CD44 receptor and mitochondria targeting hyaluronic acid-d-α-tocopherol succinate-(4-carboxybutyl)triphenyl phosphonium bromide (HA-TS-TPP)-based nanoparticles (NPs) were designed for the delivery of lapatinib (LPT) to triple-negative breast cancer (TNBC). While LPT is one of the dual tyrosine kinase inhibitors for epidermal growth factor receptor (EGFR) and human EGFR2 (HER2), TNBC cells often exhibit EGFR positive and HER2 negative patterns.
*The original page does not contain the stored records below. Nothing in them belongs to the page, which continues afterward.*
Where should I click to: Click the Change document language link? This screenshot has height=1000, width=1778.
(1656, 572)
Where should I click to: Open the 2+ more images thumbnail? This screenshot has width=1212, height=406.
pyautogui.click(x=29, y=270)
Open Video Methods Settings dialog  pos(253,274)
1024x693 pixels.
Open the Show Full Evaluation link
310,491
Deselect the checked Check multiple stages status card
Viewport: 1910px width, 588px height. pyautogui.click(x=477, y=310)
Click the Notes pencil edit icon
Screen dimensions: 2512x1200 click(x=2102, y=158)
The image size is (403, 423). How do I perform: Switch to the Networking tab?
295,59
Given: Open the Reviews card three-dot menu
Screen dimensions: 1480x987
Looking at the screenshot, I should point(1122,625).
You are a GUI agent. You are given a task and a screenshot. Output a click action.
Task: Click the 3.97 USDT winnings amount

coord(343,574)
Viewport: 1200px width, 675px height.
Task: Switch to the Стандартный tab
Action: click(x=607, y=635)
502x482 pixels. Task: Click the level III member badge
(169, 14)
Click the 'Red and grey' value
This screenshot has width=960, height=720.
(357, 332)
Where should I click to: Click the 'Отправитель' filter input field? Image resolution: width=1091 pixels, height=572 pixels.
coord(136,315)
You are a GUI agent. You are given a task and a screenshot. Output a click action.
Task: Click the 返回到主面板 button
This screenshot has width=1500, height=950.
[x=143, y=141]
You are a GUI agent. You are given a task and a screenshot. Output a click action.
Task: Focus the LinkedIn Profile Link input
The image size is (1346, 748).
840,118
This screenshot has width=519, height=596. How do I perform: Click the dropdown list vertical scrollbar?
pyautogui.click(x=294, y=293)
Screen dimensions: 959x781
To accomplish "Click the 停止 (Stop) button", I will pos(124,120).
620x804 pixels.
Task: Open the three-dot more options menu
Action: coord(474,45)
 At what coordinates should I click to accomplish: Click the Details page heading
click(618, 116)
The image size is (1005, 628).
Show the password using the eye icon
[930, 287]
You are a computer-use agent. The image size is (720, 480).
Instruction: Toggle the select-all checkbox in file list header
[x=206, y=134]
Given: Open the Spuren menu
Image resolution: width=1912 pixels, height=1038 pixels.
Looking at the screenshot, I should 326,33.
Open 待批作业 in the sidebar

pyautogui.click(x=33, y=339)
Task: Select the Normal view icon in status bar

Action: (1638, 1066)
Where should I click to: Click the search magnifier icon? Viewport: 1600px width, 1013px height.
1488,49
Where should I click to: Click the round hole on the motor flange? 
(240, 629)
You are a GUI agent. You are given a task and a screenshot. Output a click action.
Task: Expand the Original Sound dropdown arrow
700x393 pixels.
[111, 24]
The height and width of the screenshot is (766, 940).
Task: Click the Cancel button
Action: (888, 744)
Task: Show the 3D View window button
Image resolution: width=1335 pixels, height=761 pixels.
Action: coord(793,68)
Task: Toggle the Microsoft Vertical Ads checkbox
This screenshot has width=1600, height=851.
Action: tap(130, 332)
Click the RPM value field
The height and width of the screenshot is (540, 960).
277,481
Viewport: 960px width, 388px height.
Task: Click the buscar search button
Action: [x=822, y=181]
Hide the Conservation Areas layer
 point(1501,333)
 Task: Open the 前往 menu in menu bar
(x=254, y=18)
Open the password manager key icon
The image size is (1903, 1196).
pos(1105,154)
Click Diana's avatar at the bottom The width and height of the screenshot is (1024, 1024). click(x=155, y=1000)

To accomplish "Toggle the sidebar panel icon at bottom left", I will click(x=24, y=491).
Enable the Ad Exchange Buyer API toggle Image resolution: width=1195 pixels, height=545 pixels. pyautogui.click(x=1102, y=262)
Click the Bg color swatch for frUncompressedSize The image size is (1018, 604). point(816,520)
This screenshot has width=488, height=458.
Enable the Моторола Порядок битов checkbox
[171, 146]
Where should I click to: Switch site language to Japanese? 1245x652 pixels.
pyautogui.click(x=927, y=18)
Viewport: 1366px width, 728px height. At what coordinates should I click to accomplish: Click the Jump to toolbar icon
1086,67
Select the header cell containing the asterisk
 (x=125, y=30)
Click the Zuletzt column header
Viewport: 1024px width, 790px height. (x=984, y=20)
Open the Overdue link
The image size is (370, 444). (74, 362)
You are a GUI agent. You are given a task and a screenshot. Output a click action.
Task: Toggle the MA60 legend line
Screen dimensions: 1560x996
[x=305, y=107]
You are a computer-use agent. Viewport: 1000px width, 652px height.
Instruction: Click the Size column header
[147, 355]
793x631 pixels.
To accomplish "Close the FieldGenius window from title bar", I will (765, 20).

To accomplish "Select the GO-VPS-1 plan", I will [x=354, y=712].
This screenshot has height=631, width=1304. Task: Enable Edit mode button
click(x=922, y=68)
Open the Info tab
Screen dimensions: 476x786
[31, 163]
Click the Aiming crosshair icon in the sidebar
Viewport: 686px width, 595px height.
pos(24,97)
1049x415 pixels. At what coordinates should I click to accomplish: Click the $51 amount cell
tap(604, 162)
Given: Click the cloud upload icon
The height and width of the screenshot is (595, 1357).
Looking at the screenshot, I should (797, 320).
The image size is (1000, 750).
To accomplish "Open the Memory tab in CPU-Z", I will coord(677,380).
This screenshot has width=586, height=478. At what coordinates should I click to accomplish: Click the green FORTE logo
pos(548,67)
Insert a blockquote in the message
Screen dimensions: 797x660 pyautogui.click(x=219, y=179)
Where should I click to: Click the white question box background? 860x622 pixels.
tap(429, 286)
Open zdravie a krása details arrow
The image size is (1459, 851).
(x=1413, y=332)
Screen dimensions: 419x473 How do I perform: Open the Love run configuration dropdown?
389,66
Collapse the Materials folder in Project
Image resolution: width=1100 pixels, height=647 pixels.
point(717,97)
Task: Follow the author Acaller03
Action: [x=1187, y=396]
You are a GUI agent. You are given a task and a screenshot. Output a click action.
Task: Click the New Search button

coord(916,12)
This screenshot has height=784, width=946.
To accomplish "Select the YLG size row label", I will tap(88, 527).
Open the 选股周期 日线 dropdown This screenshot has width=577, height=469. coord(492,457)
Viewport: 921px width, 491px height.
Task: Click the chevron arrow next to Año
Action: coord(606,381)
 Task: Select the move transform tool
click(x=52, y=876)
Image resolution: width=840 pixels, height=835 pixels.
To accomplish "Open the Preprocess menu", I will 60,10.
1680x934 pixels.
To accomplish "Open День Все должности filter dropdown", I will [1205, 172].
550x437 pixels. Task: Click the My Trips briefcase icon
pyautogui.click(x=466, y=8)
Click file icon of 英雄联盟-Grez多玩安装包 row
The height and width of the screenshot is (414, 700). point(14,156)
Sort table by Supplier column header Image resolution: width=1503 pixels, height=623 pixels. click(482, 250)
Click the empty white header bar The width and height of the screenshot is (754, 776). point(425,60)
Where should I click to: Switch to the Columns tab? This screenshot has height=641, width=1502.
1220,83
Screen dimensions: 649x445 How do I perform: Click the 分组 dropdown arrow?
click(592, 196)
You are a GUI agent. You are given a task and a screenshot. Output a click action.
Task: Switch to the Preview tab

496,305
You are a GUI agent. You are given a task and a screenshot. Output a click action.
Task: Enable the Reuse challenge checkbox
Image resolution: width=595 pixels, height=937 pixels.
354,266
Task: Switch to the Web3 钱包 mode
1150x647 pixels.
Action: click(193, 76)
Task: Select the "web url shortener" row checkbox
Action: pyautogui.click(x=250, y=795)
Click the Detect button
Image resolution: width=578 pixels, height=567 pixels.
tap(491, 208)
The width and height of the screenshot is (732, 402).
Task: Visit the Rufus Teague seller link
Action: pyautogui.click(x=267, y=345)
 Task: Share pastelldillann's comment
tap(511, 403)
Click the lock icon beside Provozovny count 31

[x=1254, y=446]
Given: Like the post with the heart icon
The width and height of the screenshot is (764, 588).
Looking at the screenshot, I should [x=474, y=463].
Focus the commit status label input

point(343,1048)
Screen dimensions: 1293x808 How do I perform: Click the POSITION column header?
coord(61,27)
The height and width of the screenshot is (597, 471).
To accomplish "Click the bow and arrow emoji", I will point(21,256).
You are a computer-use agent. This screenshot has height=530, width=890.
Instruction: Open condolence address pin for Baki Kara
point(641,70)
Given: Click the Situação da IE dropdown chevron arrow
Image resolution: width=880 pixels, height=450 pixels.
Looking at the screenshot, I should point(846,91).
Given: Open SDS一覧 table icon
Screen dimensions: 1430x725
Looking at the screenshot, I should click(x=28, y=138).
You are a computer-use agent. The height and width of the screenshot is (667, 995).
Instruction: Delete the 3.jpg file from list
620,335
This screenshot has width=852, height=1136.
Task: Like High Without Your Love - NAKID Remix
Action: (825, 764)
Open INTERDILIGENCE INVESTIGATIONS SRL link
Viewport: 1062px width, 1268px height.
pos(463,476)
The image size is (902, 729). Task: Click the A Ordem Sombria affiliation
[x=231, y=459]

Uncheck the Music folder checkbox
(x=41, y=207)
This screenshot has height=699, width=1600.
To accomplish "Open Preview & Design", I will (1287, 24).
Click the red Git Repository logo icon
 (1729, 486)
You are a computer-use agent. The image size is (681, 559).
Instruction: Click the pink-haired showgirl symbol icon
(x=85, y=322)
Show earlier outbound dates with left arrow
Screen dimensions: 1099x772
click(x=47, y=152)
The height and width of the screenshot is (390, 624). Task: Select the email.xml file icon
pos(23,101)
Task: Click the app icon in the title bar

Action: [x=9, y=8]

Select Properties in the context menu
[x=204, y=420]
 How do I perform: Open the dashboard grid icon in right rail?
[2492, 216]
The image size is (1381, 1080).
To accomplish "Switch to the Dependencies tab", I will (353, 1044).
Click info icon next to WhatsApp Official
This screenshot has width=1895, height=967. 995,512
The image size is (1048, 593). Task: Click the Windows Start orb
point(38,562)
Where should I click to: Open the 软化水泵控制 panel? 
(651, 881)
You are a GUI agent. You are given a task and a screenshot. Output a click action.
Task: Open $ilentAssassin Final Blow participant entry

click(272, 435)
Along with the HER2-independent anticancer activities of LPT in TNBC, apoptosis-inducing properties of TPP and TS (resulting from mitochondrial targeting and destabilization) were introduced to amplify the anticancer activities of HA-TS-TPP/LPT NPs for TNBC. HA-TS-TPP/LPT NPs, with approximately 207 nm mean diameter, unimodal size distribution, spherical shape, negative zeta potential, and sufficient particle stability, were prepared in this study. The improved antiproliferation potential, apoptotic efficacy, and mitochondrial destabilizing activity of HA-TS-TPP/LPT NPs, compared with HA-TS/LPT NPs, were demonstrated in TNBC (i.e., MDA-MB-231) cells. The in vivo tumor targeting capability of HA-TS-TPP/LPT NPs was proven in MDA-MB-231 tumor-bearing mouse models using real-time optical imaging. Of note, HA-TS-TPP/LPT NPs exhibited a better tumor growth suppression profile than the other groups after intravenous injection. It is expected that developed HA-TS-TPP NPs can elevate the therapeutic potential of LPT for TNBC.